Le XV de France gagne mais inquiète à deux semaines de la coupe du monde

Par Arnaud Carré, France Bleu Gironde samedi 5 septembre 2015 à 23:33

Pascal Papé et ses coéquipiers ont souffert pour s'imposer.
Pascal Papé et ses coéquipiers ont souffert pour s'imposer. © Reuters

Les Tricolores ont conclu leur préparation par une victoire poussive et brouillonne face à l'Ecosse (19-16). Retour sur les points positifs et négatifs d'un succès qui a tout du trompe l'oeil.

Le XV de France a battu l'Ecosse pour la dixième fois d'affilée . Mais pour la cinquième fois de suite, il s'est imposé par un écart inférieur à sept points.

Les plus

Si les Bleus,qui jouaient en rouge, ont gagné, c'est d'abord grâce à leur conquête et leur défense , les marottes de Philippe Saint-André. C'est sur une succession de mêlées sous les perches que les Français ont fait craquer les Ecossais à dix minutes de la fin.

La défense tricolore n'a craqué qu'une fois (contre conclu par Seymour à l'heure de jeu).  Comme face aux Anglais, elle a tenu le choc malgré quelques franchissements écossais qui auraient pu mal tourner. On pense notamment à ce retour en catastrophe de Yohann Huget sur Russel à cinq minutes de la fin.
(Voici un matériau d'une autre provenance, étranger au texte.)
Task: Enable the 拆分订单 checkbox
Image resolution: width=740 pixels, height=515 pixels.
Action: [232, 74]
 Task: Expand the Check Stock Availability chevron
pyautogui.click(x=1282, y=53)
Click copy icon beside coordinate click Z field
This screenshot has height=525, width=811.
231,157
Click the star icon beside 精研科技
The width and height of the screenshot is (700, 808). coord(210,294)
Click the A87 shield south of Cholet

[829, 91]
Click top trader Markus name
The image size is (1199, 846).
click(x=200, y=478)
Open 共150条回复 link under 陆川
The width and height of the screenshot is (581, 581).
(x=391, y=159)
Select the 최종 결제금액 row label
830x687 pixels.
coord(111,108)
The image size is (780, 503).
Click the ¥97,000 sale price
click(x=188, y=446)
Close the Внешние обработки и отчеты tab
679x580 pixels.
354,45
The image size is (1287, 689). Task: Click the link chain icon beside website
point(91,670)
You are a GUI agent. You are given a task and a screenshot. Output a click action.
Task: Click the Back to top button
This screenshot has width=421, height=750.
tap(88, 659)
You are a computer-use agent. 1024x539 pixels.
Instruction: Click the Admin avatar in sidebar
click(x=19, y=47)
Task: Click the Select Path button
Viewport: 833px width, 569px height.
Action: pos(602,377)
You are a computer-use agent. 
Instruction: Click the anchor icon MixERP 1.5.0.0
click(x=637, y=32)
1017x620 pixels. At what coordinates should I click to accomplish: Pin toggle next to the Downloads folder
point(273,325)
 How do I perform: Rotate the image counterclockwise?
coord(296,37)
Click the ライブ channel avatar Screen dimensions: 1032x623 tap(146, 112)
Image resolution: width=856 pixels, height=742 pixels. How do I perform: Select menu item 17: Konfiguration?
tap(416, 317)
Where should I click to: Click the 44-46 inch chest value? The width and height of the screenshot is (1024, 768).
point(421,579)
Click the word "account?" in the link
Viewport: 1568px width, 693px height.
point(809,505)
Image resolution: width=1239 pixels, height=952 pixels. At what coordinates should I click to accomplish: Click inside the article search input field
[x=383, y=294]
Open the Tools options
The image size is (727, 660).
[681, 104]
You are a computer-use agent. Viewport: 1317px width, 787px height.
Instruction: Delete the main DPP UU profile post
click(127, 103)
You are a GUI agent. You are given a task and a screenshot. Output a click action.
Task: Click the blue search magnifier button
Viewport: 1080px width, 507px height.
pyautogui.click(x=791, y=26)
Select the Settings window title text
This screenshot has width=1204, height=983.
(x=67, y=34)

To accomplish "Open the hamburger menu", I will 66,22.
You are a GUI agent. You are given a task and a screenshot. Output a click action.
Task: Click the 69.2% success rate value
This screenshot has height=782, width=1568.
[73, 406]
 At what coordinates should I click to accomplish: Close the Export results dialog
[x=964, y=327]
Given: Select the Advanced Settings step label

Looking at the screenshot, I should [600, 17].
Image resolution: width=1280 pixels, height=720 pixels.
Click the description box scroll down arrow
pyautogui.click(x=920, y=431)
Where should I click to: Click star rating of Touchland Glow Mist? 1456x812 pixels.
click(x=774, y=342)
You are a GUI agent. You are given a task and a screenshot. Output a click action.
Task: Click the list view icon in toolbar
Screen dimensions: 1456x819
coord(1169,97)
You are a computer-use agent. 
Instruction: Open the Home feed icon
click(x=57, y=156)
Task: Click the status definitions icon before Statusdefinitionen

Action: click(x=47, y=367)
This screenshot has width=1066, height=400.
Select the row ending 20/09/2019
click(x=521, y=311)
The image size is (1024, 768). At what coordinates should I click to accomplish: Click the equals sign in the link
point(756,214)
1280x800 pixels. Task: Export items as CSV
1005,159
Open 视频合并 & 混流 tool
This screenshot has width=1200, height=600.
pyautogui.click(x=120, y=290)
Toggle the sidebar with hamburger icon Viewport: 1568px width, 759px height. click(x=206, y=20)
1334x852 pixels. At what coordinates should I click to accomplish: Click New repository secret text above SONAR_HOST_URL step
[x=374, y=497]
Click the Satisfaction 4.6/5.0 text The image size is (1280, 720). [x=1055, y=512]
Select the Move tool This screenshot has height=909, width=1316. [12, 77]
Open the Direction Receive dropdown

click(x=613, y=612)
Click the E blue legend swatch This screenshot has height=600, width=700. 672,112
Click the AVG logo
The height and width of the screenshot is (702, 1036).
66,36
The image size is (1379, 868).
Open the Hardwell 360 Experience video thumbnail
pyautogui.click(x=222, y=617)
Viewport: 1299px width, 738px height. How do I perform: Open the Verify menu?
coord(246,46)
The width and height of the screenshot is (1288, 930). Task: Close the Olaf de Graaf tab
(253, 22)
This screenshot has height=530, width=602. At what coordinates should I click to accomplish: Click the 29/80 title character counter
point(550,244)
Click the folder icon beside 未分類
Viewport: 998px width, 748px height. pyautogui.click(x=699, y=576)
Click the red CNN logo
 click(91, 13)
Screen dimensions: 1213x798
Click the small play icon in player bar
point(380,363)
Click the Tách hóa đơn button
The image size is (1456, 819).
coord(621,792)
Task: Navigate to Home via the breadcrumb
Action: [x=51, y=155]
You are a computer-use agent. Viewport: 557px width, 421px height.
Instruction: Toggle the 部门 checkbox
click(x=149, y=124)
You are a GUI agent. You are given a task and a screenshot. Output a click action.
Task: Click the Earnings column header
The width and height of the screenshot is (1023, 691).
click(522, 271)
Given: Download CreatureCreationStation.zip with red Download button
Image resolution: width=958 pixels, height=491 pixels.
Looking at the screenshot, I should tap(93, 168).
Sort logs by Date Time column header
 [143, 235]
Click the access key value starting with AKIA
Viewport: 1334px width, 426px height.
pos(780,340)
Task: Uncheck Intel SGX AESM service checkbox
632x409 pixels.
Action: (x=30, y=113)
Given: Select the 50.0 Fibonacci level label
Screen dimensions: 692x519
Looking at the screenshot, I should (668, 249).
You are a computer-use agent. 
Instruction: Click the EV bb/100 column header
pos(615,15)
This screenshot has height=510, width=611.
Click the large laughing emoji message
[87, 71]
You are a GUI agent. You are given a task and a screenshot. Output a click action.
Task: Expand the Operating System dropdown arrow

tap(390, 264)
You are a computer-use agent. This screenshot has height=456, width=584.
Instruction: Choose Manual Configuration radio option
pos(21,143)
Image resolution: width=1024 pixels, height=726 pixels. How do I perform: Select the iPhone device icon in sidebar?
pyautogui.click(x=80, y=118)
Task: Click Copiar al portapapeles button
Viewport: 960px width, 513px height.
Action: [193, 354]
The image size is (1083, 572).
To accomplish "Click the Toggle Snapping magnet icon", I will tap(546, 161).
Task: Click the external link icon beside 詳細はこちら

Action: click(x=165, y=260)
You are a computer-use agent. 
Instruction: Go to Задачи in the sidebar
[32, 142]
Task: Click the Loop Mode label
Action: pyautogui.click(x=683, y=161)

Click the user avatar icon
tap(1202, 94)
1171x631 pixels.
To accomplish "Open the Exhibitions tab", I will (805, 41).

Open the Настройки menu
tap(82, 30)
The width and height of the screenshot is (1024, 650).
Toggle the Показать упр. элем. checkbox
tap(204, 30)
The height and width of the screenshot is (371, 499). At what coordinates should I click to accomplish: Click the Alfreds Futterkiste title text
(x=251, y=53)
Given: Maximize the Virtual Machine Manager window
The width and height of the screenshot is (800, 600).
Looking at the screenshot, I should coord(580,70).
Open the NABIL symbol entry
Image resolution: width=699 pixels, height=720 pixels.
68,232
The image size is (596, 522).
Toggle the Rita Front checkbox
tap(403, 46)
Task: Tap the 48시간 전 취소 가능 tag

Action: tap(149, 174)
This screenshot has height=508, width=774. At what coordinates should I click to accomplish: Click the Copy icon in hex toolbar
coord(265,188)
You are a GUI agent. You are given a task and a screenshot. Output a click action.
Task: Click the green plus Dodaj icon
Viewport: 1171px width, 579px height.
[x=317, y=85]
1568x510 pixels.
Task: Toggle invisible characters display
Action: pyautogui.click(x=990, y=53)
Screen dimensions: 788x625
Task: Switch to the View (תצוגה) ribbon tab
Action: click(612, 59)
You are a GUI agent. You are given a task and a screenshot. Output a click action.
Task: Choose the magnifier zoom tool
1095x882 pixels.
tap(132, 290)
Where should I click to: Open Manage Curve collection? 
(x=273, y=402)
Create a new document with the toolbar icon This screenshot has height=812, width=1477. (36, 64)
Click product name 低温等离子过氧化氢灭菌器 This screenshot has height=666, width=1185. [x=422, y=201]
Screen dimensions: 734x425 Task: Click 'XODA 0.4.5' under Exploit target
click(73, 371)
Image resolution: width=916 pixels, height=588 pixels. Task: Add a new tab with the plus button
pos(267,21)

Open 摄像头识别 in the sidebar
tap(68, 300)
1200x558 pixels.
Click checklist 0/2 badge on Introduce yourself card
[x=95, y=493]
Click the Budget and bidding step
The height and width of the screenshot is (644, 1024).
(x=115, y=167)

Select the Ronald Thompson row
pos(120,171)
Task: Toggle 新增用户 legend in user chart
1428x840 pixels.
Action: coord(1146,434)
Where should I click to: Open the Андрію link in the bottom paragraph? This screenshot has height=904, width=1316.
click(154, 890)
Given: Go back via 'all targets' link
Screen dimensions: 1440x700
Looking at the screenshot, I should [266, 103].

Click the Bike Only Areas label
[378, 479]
Autre satisfaction, la touche . L'alignement français a régné dans les airs et le tandem Damien Chouly / Alexandre Flanquart a nettement dominé les frères Gray.

Damien Chouly dispute le ballon à l'Ecossais Ryan Wilson - Reuters
Damien Chouly dispute le ballon à l'Ecossais Ryan Wilson © Reuters

Au rayon des individualités, ce match a confirmé la bonne forme de Louis Picamoles, la belle santé de la première ligne et a aussi permis de remettre en selle Thierry Dusautoir . Pas dans le rythme en première période, le capitaine a trouvé ses marques ensuite. Il sera prêt dans deux semaines.

Les moins

Le chantier de l'animation offensive reste ouvert. Dans un jeu qui a souvent consisté à envoyer les joueurs taper dans le mur adverse , les envolées ont été rares. En dehors d'un essai refusé à Wesley Fofana pour un en avant de Mathieu Bastareaud, les Tricolores ont bien eu du mal à avancer en se faisant des passes. Maladresse, mésentente, lenteur des libérations : l'équipe a confirmé qu'elle était toujours à la recherche d'une vraie fluidité dans ses lignes arrières. Comme un symbole, l'action la plus dangereuse est venue d'un exploit personnel de Yoann Huget.

Autant la France avait croqué dans le crunch il y a deux semaines, autant elle a semblé manquer d'engagement et de détermination dans le combat. Un constat qui vaut surtout pour les 40 premières minutes où on s'est ennuyé ferme. Les joueurs de PSA ont monté le curseur après la pause. Suffisant pour aller chercher la victoire mais pas pour décrocher au tableau d'affichage une équipe d'Ecosse qui a préféré jouer à la main une dernière pénalité plutôt qu'essayer d'obtenir le nul.

Les Bleus ont enfin fait preuve de beaucoup trop d'indiscipline , ce qui ne pardonne pas au niveau international. Lors de la première période, ils ont concédé sept pénalités, soit autant que lors de la totalité du dernier match face aux Anglais.